#### [DATA RECORDS]
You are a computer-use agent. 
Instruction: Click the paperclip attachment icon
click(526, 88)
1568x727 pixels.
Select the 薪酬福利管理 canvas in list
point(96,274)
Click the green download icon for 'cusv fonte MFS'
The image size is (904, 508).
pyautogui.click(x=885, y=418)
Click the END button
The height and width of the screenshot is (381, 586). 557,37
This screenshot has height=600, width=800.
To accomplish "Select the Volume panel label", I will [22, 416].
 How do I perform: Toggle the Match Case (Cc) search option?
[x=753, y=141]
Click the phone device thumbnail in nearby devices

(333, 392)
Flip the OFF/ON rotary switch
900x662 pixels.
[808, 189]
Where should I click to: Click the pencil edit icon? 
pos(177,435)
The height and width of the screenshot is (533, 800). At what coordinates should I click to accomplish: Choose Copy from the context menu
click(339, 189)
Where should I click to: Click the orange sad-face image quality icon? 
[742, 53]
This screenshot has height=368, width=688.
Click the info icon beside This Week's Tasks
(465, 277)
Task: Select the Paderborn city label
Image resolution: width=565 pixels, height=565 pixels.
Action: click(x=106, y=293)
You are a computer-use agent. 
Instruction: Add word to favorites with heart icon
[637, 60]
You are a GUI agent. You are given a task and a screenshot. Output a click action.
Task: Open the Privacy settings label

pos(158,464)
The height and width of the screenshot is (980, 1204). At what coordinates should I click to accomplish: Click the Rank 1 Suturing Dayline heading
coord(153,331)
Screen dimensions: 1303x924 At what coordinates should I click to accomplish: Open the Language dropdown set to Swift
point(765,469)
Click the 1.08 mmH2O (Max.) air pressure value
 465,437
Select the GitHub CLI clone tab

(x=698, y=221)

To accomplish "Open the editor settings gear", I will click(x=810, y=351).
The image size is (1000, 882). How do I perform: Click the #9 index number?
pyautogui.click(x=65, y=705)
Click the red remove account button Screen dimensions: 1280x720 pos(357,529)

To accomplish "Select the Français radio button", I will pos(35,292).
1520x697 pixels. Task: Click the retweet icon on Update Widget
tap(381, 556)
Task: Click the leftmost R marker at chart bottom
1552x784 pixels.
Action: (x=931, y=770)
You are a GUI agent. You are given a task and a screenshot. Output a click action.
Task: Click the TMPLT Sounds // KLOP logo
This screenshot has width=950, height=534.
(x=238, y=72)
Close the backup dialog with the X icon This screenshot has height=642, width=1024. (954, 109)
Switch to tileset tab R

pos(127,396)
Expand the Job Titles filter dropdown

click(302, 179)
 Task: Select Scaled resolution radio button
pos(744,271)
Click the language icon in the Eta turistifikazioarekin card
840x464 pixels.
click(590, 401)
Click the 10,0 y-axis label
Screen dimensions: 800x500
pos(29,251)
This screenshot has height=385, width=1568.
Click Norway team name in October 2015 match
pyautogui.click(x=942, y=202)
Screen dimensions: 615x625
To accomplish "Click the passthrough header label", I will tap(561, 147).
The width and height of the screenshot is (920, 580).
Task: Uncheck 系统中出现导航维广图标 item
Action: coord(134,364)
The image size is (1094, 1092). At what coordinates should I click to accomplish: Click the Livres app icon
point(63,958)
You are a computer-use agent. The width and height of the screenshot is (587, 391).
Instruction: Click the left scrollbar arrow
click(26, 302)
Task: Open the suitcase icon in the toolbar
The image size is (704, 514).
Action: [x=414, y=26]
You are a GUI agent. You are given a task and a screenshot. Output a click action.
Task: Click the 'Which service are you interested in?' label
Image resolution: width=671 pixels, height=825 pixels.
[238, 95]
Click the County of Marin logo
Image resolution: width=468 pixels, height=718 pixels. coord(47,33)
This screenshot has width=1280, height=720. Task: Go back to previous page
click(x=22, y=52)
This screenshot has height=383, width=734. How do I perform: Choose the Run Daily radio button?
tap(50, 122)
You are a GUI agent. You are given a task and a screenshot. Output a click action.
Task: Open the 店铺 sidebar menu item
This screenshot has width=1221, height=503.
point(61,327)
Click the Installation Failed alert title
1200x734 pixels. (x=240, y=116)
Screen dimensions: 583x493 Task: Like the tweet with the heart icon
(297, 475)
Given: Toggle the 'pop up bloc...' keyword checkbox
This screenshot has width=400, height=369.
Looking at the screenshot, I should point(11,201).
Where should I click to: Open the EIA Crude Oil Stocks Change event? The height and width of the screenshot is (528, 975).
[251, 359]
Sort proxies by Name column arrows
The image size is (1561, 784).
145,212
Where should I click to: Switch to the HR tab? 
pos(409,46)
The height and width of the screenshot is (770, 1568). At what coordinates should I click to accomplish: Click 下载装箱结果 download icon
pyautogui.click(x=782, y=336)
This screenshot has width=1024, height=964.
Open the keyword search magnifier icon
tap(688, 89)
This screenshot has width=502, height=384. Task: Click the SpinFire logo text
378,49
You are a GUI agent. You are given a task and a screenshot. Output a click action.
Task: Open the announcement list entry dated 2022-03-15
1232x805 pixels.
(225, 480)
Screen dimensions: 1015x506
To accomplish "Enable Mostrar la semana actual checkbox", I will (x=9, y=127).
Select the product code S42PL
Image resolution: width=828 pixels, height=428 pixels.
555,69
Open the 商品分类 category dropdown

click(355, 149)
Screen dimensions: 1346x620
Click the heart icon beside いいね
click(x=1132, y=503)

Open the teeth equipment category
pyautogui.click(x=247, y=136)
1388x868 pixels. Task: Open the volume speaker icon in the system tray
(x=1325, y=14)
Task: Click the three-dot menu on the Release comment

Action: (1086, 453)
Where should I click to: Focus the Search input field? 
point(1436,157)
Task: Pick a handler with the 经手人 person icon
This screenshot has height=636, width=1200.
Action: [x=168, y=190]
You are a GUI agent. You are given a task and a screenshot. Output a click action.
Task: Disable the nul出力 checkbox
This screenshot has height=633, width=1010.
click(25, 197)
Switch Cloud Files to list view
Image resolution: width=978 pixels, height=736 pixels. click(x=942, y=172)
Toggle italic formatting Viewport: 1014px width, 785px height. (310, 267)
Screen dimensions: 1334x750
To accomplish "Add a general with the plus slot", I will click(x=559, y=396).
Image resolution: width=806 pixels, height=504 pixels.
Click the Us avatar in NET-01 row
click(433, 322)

#### [WHAT YOU ARE ASKED TO DO]
Above are the entries; give them back verbatim.

#### [ANSWER SECTION]
You are a computer-use agent. 
Instruction: Click the paperclip attachment icon
click(526, 88)
1568x727 pixels.
Select the 薪酬福利管理 canvas in list
point(96,274)
Click the green download icon for 'cusv fonte MFS'
The image size is (904, 508).
pyautogui.click(x=885, y=418)
Click the END button
The height and width of the screenshot is (381, 586). 557,37
This screenshot has height=600, width=800.
To accomplish "Select the Volume panel label", I will [22, 416].
 How do I perform: Toggle the Match Case (Cc) search option?
[x=753, y=141]
Click the phone device thumbnail in nearby devices

(333, 392)
Flip the OFF/ON rotary switch
900x662 pixels.
[808, 189]
Where should I click to: Click the pencil edit icon? 
pos(177,435)
The height and width of the screenshot is (533, 800). At what coordinates should I click to accomplish: Choose Copy from the context menu
click(339, 189)
Where should I click to: Click the orange sad-face image quality icon? 
[742, 53]
This screenshot has height=368, width=688.
Click the info icon beside This Week's Tasks
(465, 277)
Task: Select the Paderborn city label
Image resolution: width=565 pixels, height=565 pixels.
Action: click(x=106, y=293)
You are a computer-use agent. 
Instruction: Add word to favorites with heart icon
[637, 60]
You are a GUI agent. You are given a task and a screenshot. Output a click action.
Task: Open the Privacy settings label

pos(158,464)
The height and width of the screenshot is (980, 1204). At what coordinates should I click to accomplish: Click the Rank 1 Suturing Dayline heading
coord(153,331)
Screen dimensions: 1303x924 At what coordinates should I click to accomplish: Open the Language dropdown set to Swift
point(765,469)
Click the 1.08 mmH2O (Max.) air pressure value
 465,437
Select the GitHub CLI clone tab

(x=698, y=221)

To accomplish "Open the editor settings gear", I will click(x=810, y=351).
The image size is (1000, 882). How do I perform: Click the #9 index number?
pyautogui.click(x=65, y=705)
Click the red remove account button Screen dimensions: 1280x720 pos(357,529)

To accomplish "Select the Français radio button", I will pos(35,292).
1520x697 pixels. Task: Click the retweet icon on Update Widget
tap(381, 556)
Task: Click the leftmost R marker at chart bottom
1552x784 pixels.
Action: (x=931, y=770)
You are a GUI agent. You are given a task and a screenshot. Output a click action.
Task: Click the TMPLT Sounds // KLOP logo
This screenshot has width=950, height=534.
(x=238, y=72)
Close the backup dialog with the X icon This screenshot has height=642, width=1024. (954, 109)
Switch to tileset tab R

pos(127,396)
Expand the Job Titles filter dropdown

click(302, 179)
 Task: Select Scaled resolution radio button
pos(744,271)
Click the language icon in the Eta turistifikazioarekin card
840x464 pixels.
click(590, 401)
Click the 10,0 y-axis label
Screen dimensions: 800x500
pos(29,251)
This screenshot has height=385, width=1568.
Click Norway team name in October 2015 match
pyautogui.click(x=942, y=202)
Screen dimensions: 615x625
To accomplish "Click the passthrough header label", I will tap(561, 147).
The width and height of the screenshot is (920, 580).
Task: Uncheck 系统中出现导航维广图标 item
Action: coord(134,364)
The image size is (1094, 1092). At what coordinates should I click to accomplish: Click the Livres app icon
point(63,958)
You are a computer-use agent. The width and height of the screenshot is (587, 391).
Instruction: Click the left scrollbar arrow
click(26, 302)
Task: Open the suitcase icon in the toolbar
The image size is (704, 514).
Action: [x=414, y=26]
You are a GUI agent. You are given a task and a screenshot. Output a click action.
Task: Click the 'Which service are you interested in?' label
Image resolution: width=671 pixels, height=825 pixels.
[238, 95]
Click the County of Marin logo
Image resolution: width=468 pixels, height=718 pixels. coord(47,33)
This screenshot has width=1280, height=720. Task: Go back to previous page
click(x=22, y=52)
This screenshot has height=383, width=734. How do I perform: Choose the Run Daily radio button?
tap(50, 122)
You are a GUI agent. You are given a task and a screenshot. Output a click action.
Task: Open the 店铺 sidebar menu item
This screenshot has width=1221, height=503.
point(61,327)
Click the Installation Failed alert title
1200x734 pixels. (x=240, y=116)
Screen dimensions: 583x493 Task: Like the tweet with the heart icon
(297, 475)
Given: Toggle the 'pop up bloc...' keyword checkbox
This screenshot has width=400, height=369.
Looking at the screenshot, I should point(11,201).
Where should I click to: Open the EIA Crude Oil Stocks Change event? The height and width of the screenshot is (528, 975).
[251, 359]
Sort proxies by Name column arrows
The image size is (1561, 784).
145,212
Where should I click to: Switch to the HR tab? 
pos(409,46)
The height and width of the screenshot is (770, 1568). At what coordinates should I click to accomplish: Click 下载装箱结果 download icon
pyautogui.click(x=782, y=336)
This screenshot has width=1024, height=964.
Open the keyword search magnifier icon
tap(688, 89)
This screenshot has width=502, height=384. Task: Click the SpinFire logo text
378,49
You are a GUI agent. You are given a task and a screenshot. Output a click action.
Task: Open the announcement list entry dated 2022-03-15
1232x805 pixels.
(225, 480)
Screen dimensions: 1015x506
To accomplish "Enable Mostrar la semana actual checkbox", I will (x=9, y=127).
Select the product code S42PL
Image resolution: width=828 pixels, height=428 pixels.
555,69
Open the 商品分类 category dropdown

click(355, 149)
Screen dimensions: 1346x620
Click the heart icon beside いいね
click(x=1132, y=503)

Open the teeth equipment category
pyautogui.click(x=247, y=136)
1388x868 pixels. Task: Open the volume speaker icon in the system tray
(x=1325, y=14)
Task: Click the three-dot menu on the Release comment

Action: (1086, 453)
Where should I click to: Focus the Search input field? 
point(1436,157)
Task: Pick a handler with the 经手人 person icon
This screenshot has height=636, width=1200.
Action: [x=168, y=190]
You are a GUI agent. You are given a task and a screenshot. Output a click action.
Task: Disable the nul出力 checkbox
This screenshot has height=633, width=1010.
click(25, 197)
Switch Cloud Files to list view
Image resolution: width=978 pixels, height=736 pixels. click(x=942, y=172)
Toggle italic formatting Viewport: 1014px width, 785px height. (310, 267)
Screen dimensions: 1334x750
To accomplish "Add a general with the plus slot", I will click(x=559, y=396).
Image resolution: width=806 pixels, height=504 pixels.
Click the Us avatar in NET-01 row
click(433, 322)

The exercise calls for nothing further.